◆ **WORK TO COMPLETE**:
All of the data below is to be returned unaltered.
(Beginning of INPUT MATERIAL)
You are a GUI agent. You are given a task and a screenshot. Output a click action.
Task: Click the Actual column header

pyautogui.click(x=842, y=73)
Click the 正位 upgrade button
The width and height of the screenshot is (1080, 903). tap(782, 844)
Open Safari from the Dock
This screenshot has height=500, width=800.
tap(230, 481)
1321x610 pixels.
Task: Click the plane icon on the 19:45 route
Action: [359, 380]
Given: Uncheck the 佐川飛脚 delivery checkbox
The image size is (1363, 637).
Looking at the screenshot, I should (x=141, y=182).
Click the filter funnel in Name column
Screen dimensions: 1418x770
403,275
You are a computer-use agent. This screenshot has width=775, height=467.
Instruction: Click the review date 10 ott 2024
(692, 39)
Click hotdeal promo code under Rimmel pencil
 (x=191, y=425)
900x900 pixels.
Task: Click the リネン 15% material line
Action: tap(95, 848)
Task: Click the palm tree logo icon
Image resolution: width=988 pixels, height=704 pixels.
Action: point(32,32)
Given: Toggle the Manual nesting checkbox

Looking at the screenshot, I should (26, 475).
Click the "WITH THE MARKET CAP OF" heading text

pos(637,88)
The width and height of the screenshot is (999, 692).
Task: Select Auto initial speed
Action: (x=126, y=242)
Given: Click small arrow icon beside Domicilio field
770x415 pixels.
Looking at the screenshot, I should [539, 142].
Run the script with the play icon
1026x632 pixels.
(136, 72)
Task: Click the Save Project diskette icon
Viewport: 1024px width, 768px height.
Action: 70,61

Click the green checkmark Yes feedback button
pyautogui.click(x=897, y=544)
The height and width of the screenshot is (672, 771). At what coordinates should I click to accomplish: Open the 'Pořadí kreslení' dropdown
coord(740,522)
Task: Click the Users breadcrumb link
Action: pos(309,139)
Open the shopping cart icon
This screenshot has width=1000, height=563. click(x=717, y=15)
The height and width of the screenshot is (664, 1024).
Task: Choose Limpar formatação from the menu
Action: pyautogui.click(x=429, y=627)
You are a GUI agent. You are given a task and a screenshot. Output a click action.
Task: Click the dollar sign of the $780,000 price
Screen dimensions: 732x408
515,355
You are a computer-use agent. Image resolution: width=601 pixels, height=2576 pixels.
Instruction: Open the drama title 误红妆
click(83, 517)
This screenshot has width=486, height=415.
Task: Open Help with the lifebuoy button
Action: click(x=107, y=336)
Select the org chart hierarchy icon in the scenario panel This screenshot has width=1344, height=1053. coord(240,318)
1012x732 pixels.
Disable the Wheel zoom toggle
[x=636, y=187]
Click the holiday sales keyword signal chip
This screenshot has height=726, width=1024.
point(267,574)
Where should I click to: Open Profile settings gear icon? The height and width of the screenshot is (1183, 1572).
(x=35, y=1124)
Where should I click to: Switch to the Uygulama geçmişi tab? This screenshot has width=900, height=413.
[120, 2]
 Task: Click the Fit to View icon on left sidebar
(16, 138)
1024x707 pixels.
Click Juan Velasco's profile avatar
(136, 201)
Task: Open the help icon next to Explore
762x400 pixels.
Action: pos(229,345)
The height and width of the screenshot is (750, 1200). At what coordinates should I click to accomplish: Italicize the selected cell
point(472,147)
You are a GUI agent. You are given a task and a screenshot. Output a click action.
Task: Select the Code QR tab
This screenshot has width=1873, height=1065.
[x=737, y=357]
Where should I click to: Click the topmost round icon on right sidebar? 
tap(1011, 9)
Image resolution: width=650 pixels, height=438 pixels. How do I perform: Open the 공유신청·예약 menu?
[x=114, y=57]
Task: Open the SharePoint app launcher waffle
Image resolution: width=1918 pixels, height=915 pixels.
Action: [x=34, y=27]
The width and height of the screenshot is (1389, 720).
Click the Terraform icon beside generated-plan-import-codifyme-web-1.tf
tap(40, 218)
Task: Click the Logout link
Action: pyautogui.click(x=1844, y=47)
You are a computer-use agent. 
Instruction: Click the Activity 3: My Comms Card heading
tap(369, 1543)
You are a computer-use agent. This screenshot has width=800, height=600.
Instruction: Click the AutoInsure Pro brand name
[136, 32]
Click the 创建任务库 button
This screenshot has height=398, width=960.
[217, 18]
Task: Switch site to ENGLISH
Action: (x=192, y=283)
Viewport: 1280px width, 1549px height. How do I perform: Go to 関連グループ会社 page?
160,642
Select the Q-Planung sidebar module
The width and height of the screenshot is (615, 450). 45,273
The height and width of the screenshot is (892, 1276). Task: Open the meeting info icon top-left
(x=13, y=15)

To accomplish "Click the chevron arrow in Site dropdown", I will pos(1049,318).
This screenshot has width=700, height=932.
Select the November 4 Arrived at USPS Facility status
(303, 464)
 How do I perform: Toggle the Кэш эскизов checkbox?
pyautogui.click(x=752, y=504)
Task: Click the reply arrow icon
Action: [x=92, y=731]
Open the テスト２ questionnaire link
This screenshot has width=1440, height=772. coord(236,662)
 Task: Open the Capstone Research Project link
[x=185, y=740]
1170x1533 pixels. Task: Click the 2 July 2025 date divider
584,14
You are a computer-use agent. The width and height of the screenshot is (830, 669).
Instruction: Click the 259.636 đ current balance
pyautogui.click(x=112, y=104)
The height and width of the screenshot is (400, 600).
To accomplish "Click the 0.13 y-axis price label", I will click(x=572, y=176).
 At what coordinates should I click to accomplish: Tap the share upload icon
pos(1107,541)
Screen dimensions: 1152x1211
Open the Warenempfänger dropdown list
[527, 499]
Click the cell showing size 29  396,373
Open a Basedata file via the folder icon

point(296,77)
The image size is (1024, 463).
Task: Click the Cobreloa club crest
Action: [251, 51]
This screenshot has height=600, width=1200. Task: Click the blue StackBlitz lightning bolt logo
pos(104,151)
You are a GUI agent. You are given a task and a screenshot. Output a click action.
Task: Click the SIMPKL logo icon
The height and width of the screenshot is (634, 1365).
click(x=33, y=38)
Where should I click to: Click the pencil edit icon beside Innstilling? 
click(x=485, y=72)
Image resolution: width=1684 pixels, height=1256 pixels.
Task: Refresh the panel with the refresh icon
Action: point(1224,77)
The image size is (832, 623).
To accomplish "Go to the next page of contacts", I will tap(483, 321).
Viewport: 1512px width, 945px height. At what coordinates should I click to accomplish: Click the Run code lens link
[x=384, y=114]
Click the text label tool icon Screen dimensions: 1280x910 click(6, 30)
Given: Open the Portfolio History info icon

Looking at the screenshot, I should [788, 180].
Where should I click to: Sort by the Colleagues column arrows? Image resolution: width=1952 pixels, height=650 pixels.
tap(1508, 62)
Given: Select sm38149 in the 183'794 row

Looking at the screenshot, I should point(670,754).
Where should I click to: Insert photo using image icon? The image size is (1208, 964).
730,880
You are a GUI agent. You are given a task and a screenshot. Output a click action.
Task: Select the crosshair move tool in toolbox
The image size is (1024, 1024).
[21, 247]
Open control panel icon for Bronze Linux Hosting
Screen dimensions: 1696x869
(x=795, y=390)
(End of INPUT MATERIAL)
◆ **SOLUTION TO THE EXERCISE**:
You are a GUI agent. You are given a task and a screenshot. Output a click action.
Task: Click the Actual column header

pyautogui.click(x=842, y=73)
Click the 正位 upgrade button
The width and height of the screenshot is (1080, 903). tap(782, 844)
Open Safari from the Dock
This screenshot has height=500, width=800.
tap(230, 481)
1321x610 pixels.
Task: Click the plane icon on the 19:45 route
Action: [359, 380]
Given: Uncheck the 佐川飛脚 delivery checkbox
The image size is (1363, 637).
Looking at the screenshot, I should (x=141, y=182).
Click the filter funnel in Name column
Screen dimensions: 1418x770
403,275
You are a computer-use agent. This screenshot has width=775, height=467.
Instruction: Click the review date 10 ott 2024
(692, 39)
Click hotdeal promo code under Rimmel pencil
 (x=191, y=425)
900x900 pixels.
Task: Click the リネン 15% material line
Action: tap(95, 848)
Task: Click the palm tree logo icon
Image resolution: width=988 pixels, height=704 pixels.
Action: point(32,32)
Given: Toggle the Manual nesting checkbox

Looking at the screenshot, I should (26, 475).
Click the "WITH THE MARKET CAP OF" heading text

pos(637,88)
The width and height of the screenshot is (999, 692).
Task: Select Auto initial speed
Action: (x=126, y=242)
Given: Click small arrow icon beside Domicilio field
770x415 pixels.
Looking at the screenshot, I should [539, 142].
Run the script with the play icon
1026x632 pixels.
(136, 72)
Task: Click the Save Project diskette icon
Viewport: 1024px width, 768px height.
Action: 70,61

Click the green checkmark Yes feedback button
pyautogui.click(x=897, y=544)
The height and width of the screenshot is (672, 771). At what coordinates should I click to accomplish: Open the 'Pořadí kreslení' dropdown
coord(740,522)
Task: Click the Users breadcrumb link
Action: pos(309,139)
Open the shopping cart icon
This screenshot has width=1000, height=563. click(x=717, y=15)
The height and width of the screenshot is (664, 1024).
Task: Choose Limpar formatação from the menu
Action: pyautogui.click(x=429, y=627)
You are a GUI agent. You are given a task and a screenshot. Output a click action.
Task: Click the dollar sign of the $780,000 price
Screen dimensions: 732x408
515,355
You are a computer-use agent. Image resolution: width=601 pixels, height=2576 pixels.
Instruction: Open the drama title 误红妆
click(83, 517)
This screenshot has width=486, height=415.
Task: Open Help with the lifebuoy button
Action: click(x=107, y=336)
Select the org chart hierarchy icon in the scenario panel This screenshot has width=1344, height=1053. coord(240,318)
1012x732 pixels.
Disable the Wheel zoom toggle
[x=636, y=187]
Click the holiday sales keyword signal chip
This screenshot has height=726, width=1024.
point(267,574)
Where should I click to: Open Profile settings gear icon? The height and width of the screenshot is (1183, 1572).
(x=35, y=1124)
Where should I click to: Switch to the Uygulama geçmişi tab? This screenshot has width=900, height=413.
[120, 2]
 Task: Click the Fit to View icon on left sidebar
(16, 138)
1024x707 pixels.
Click Juan Velasco's profile avatar
(136, 201)
Task: Open the help icon next to Explore
762x400 pixels.
Action: pos(229,345)
The height and width of the screenshot is (750, 1200). At what coordinates should I click to accomplish: Italicize the selected cell
point(472,147)
You are a GUI agent. You are given a task and a screenshot. Output a click action.
Task: Select the Code QR tab
This screenshot has width=1873, height=1065.
[x=737, y=357]
Where should I click to: Click the topmost round icon on right sidebar? 
tap(1011, 9)
Image resolution: width=650 pixels, height=438 pixels. How do I perform: Open the 공유신청·예약 menu?
[x=114, y=57]
Task: Open the SharePoint app launcher waffle
Image resolution: width=1918 pixels, height=915 pixels.
Action: [x=34, y=27]
The width and height of the screenshot is (1389, 720).
Click the Terraform icon beside generated-plan-import-codifyme-web-1.tf
tap(40, 218)
Task: Click the Logout link
Action: pyautogui.click(x=1844, y=47)
You are a computer-use agent. 
Instruction: Click the Activity 3: My Comms Card heading
tap(369, 1543)
You are a computer-use agent. This screenshot has width=800, height=600.
Instruction: Click the AutoInsure Pro brand name
[136, 32]
Click the 创建任务库 button
This screenshot has height=398, width=960.
[217, 18]
Task: Switch site to ENGLISH
Action: (x=192, y=283)
Viewport: 1280px width, 1549px height. How do I perform: Go to 関連グループ会社 page?
160,642
Select the Q-Planung sidebar module
The width and height of the screenshot is (615, 450). 45,273
The height and width of the screenshot is (892, 1276). Task: Open the meeting info icon top-left
(x=13, y=15)

To accomplish "Click the chevron arrow in Site dropdown", I will pos(1049,318).
This screenshot has width=700, height=932.
Select the November 4 Arrived at USPS Facility status
(303, 464)
 How do I perform: Toggle the Кэш эскизов checkbox?
pyautogui.click(x=752, y=504)
Task: Click the reply arrow icon
Action: [x=92, y=731]
Open the テスト２ questionnaire link
This screenshot has width=1440, height=772. coord(236,662)
 Task: Open the Capstone Research Project link
[x=185, y=740]
1170x1533 pixels. Task: Click the 2 July 2025 date divider
584,14
You are a computer-use agent. The width and height of the screenshot is (830, 669).
Instruction: Click the 259.636 đ current balance
pyautogui.click(x=112, y=104)
The height and width of the screenshot is (400, 600).
To accomplish "Click the 0.13 y-axis price label", I will click(x=572, y=176).
 At what coordinates should I click to accomplish: Tap the share upload icon
pos(1107,541)
Screen dimensions: 1152x1211
Open the Warenempfänger dropdown list
[527, 499]
Click the cell showing size 29  396,373
Open a Basedata file via the folder icon

point(296,77)
The image size is (1024, 463).
Task: Click the Cobreloa club crest
Action: [251, 51]
This screenshot has height=600, width=1200. Task: Click the blue StackBlitz lightning bolt logo
pos(104,151)
You are a GUI agent. You are given a task and a screenshot. Output a click action.
Task: Click the SIMPKL logo icon
The height and width of the screenshot is (634, 1365).
click(x=33, y=38)
Where should I click to: Click the pencil edit icon beside Innstilling? 
click(x=485, y=72)
Image resolution: width=1684 pixels, height=1256 pixels.
Task: Refresh the panel with the refresh icon
Action: point(1224,77)
The image size is (832, 623).
To accomplish "Go to the next page of contacts", I will tap(483, 321).
Viewport: 1512px width, 945px height. At what coordinates should I click to accomplish: Click the Run code lens link
[x=384, y=114]
Click the text label tool icon Screen dimensions: 1280x910 click(6, 30)
Given: Open the Portfolio History info icon

Looking at the screenshot, I should [788, 180].
Where should I click to: Sort by the Colleagues column arrows? Image resolution: width=1952 pixels, height=650 pixels.
tap(1508, 62)
Given: Select sm38149 in the 183'794 row

Looking at the screenshot, I should point(670,754).
Where should I click to: Insert photo using image icon? The image size is (1208, 964).
730,880
You are a GUI agent. You are given a task and a screenshot. Output a click action.
Task: Select the crosshair move tool in toolbox
The image size is (1024, 1024).
[21, 247]
Open control panel icon for Bronze Linux Hosting
Screen dimensions: 1696x869
(x=795, y=390)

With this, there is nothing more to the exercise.